Is Python Memory Safe?


Is Python Memory Safe?

In this article I aim to explain the basics of memory handling in Python, and to answer some practical questions like: Is it possible to have a segfault in Python? Can you introduce memory leaks? Does Python have a garbage collector? How does Pythons GC work?

tldr: Python is a memory safe language, you don’t have to explicitly deal with low-level memory handling. You cannot easily introduce a segfault or a memory access violation.

Python is a garbage collected language, so it doesn’t have memory leaks like C does, but it is possible to create references in such an unfortunate way that the GC won’t be able to free them. I’ll explain all of this in more detail below.

What is Memory Safety?

A programming language is memory safe if it is impossible for its users to introduce memory access errors. A memory access error occurs when a program tries to access memory that it has not specifically allocated. Memory access errors are notoriously hard to track down, and at the same time they can have serious consequences, as they can lead to memory corruption, security breaches or crashing the program.

Types of Memory Access Errors

There are a few different ways a memory access error can occur:

  1. Use of uninitialized memory
  2. Null pointer dereference
  3. Buffer overflow
  4. Use after free
  5. Illegal free (calling free on non-allocated memory or double free)

You might notice that memory leaks are not included in this list, and that’s because a memory leak is not a memory access error as the program does not try to access unallocated memory. A memory leak occurs when a process fails to free an allocated piece of memory.

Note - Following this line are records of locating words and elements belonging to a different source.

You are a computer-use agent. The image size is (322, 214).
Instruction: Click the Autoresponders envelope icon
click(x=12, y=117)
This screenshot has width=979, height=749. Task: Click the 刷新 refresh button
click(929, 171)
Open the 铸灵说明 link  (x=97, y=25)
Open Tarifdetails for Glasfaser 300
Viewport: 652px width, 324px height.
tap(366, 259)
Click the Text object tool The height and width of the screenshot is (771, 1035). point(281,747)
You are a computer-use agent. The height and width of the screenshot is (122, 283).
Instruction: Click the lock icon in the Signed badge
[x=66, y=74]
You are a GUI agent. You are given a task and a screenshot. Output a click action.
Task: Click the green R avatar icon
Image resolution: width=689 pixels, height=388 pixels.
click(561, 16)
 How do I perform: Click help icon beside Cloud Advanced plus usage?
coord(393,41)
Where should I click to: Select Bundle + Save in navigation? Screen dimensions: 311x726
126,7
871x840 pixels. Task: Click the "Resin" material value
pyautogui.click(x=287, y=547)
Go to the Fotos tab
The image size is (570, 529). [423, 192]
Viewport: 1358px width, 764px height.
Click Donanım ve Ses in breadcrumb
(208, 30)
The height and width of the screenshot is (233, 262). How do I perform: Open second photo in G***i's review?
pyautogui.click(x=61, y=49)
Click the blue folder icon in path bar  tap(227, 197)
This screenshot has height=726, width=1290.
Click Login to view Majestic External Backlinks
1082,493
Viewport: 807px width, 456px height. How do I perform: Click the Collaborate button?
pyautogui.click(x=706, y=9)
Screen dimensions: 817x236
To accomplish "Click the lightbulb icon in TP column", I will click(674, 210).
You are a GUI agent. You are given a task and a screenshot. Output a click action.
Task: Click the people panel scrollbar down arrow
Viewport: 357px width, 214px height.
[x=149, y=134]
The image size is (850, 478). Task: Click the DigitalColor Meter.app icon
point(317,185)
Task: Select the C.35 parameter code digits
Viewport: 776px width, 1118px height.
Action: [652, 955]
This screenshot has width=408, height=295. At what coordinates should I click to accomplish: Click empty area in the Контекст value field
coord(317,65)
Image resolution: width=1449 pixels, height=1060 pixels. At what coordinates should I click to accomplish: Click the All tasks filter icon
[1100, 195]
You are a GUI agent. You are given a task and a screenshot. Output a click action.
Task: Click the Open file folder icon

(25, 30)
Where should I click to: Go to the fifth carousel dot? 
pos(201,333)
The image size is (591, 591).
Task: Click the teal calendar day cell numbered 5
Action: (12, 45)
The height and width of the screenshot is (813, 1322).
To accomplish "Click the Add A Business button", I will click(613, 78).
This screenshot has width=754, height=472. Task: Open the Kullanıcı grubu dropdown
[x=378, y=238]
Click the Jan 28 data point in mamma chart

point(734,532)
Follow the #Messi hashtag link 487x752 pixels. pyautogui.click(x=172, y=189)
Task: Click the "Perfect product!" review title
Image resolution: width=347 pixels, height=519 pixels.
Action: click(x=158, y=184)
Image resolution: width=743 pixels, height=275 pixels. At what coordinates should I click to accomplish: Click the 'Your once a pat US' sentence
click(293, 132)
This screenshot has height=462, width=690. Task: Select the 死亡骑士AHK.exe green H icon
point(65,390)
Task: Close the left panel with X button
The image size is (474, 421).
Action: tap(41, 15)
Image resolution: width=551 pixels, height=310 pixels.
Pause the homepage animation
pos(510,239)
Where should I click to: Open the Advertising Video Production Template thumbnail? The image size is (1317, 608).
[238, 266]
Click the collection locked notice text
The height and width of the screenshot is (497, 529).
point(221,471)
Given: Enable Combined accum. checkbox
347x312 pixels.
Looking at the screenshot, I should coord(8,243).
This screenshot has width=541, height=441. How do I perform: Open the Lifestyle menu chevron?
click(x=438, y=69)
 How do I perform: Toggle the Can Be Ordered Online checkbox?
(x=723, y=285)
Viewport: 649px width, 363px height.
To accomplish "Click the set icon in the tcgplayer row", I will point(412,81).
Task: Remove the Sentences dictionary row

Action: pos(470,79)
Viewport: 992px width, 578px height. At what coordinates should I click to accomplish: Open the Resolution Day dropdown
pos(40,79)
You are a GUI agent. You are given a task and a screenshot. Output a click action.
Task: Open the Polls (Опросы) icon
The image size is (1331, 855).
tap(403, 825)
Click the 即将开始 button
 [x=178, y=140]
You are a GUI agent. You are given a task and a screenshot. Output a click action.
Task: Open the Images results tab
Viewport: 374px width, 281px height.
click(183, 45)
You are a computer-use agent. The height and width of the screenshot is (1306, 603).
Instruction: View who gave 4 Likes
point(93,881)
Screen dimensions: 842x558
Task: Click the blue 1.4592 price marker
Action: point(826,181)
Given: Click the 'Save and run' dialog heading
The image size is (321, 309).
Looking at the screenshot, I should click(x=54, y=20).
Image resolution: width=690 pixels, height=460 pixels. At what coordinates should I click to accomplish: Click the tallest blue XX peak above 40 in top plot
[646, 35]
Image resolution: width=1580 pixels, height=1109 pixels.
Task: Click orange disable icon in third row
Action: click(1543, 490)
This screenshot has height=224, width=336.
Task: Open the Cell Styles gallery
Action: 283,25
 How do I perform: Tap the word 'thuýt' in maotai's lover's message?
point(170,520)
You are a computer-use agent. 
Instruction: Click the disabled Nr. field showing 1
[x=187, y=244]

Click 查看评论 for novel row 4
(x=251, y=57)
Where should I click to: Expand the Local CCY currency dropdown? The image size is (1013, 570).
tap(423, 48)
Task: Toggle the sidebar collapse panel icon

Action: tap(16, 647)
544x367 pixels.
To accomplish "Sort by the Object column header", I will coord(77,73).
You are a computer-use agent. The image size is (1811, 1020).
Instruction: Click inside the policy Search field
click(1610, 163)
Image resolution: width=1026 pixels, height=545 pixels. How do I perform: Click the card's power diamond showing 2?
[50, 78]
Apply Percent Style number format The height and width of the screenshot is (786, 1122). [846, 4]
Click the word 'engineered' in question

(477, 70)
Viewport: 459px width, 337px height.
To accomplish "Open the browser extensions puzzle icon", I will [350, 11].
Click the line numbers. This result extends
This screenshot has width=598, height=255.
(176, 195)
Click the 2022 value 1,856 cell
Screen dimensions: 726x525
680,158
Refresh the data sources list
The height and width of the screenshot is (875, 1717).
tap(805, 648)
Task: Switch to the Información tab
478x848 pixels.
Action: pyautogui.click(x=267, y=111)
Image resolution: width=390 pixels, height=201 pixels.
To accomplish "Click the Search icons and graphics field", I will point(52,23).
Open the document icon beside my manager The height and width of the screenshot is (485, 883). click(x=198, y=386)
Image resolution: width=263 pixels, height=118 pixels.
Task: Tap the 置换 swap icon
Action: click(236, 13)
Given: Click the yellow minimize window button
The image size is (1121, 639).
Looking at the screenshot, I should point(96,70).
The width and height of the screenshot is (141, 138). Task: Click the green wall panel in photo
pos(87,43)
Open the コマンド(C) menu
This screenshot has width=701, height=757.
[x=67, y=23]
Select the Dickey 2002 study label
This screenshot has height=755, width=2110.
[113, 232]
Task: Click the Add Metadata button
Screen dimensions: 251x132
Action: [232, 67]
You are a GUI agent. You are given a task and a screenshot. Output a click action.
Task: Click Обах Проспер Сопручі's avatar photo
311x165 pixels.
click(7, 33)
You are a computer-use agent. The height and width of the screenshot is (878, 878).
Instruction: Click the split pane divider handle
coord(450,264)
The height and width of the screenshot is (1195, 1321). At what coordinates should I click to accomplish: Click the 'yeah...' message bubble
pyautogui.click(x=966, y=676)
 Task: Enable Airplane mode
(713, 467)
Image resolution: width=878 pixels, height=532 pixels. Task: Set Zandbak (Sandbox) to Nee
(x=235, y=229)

Memory leaks are just as hard to track down as memory access errors, but the consequences are slightly different. Memory leaks can go unnoticed without any serious impact on the system especially if they occur in a short-lived process (allocated memory is released when a process terminates). In long running processes though, memory leaks can cause the system to run out of free memory. These errors can also be exploited by a malicious user and can easily lead to successful denial-of-service (DoS) attacks.

Memory Safety in Python

In low-level programming languages like C it is the developers responsibility to take care of properly allocating and freeing memory. If the developer makes a mistake and forgets to initialize a pointer or tries to access an illegal index in an array it will lead to a memory access error. If the programmer forgets to free a chunk of dynamically allocated memory, it will lead to a memory leak.

In contrast high-level languages like Python, take care of some aspects of memory management. There are no pointers in Python, when an object is initialized, the interpreter will take care of allocating memory for it. Arrays and buffer objects are also checked runtime, the interpreter will throw an exception if there is an attempt to access unallocated memory. This is why Python is said to be memory safe.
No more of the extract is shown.